Non transmission d'un résultat pathologique de frottis cervical par un médecin généraliste – – 13 juil 2011
L’absence de transmission d’un résultat pathologique est une raison récurrente et évitable de retard de prise en charge et de plaintes.
Ce matériel est réservé à un usage privé ou d’enseignement. Il reste la propriété de la Prévention Médicale, et ne peut en aucun cas faire l’objet d’une transaction commerciale.
Cas clinique
• Une femme âgée de 38 ans, mère d’un enfant de 15 ans, consulte son médecin généraliste en vue d’une contraception orale.
• Le médecin réalise un frottis de dépistage dont le résultat est le suivant « aspect cytologique évoquant une lésion épidermoïde intra épithéliale de haut grade et nécessitant un contrôle biopsique sous colposcopie ».
• Le résultat a du parvenir au cabinet du généraliste début janvier et a été classé dans l’attente d’une nouvelle consultation.
• En juillet de la même année, la patiente demande le transfert de son dossier auprès d’un autre médecin choisi comme nouveau médecin traitant et c’est en prenant connaissance du dossier que celui-ci l’informe de la nécessité d’examens complémentaires.

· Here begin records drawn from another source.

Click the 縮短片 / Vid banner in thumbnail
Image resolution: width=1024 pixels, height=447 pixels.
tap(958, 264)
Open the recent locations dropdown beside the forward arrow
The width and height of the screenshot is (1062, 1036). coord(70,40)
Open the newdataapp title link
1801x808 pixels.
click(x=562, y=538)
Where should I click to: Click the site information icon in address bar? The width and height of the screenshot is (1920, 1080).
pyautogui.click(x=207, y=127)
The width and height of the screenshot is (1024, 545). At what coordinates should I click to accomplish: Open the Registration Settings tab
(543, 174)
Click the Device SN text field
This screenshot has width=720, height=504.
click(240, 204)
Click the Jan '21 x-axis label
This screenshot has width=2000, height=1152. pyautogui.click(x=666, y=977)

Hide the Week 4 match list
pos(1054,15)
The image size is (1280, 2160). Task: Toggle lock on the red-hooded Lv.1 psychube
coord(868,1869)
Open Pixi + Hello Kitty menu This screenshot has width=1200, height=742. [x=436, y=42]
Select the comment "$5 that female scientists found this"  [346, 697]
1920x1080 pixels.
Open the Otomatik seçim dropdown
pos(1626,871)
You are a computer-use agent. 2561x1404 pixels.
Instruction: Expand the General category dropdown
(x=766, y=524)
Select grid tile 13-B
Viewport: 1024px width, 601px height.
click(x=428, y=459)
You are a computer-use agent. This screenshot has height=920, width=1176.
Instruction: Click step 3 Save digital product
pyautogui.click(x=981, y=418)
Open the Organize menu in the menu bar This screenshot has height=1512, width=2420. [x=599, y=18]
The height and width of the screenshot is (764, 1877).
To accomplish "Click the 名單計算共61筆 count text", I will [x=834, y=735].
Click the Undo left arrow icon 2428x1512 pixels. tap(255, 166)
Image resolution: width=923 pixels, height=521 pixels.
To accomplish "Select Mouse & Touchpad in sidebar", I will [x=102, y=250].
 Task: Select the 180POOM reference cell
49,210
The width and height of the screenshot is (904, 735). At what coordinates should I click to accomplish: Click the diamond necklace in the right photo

• Les biopsies en août confirment des foyers de dysplasie de haut grade développés sur un ectropion et il est décidé une conisation du col.
• L’analyse anatomopathologique de la pièce opératoire montre « des petits foyers de lésions virales HPV condylomateuses, planes, associées à une dysplasie des glandes endo cervicales réalisant quelques îlots d’adénocarcinomes très bien différenciés in situ de l’endocol avec un trait d’exérèse en tissu sain ».
• Une hystérectomie est décidée.
• La patiente porte plainte pour retard de six mois à la prise en charge de son cancer, retard auquel elle impute la nécessité d’une intervention chirurgicale plus importante.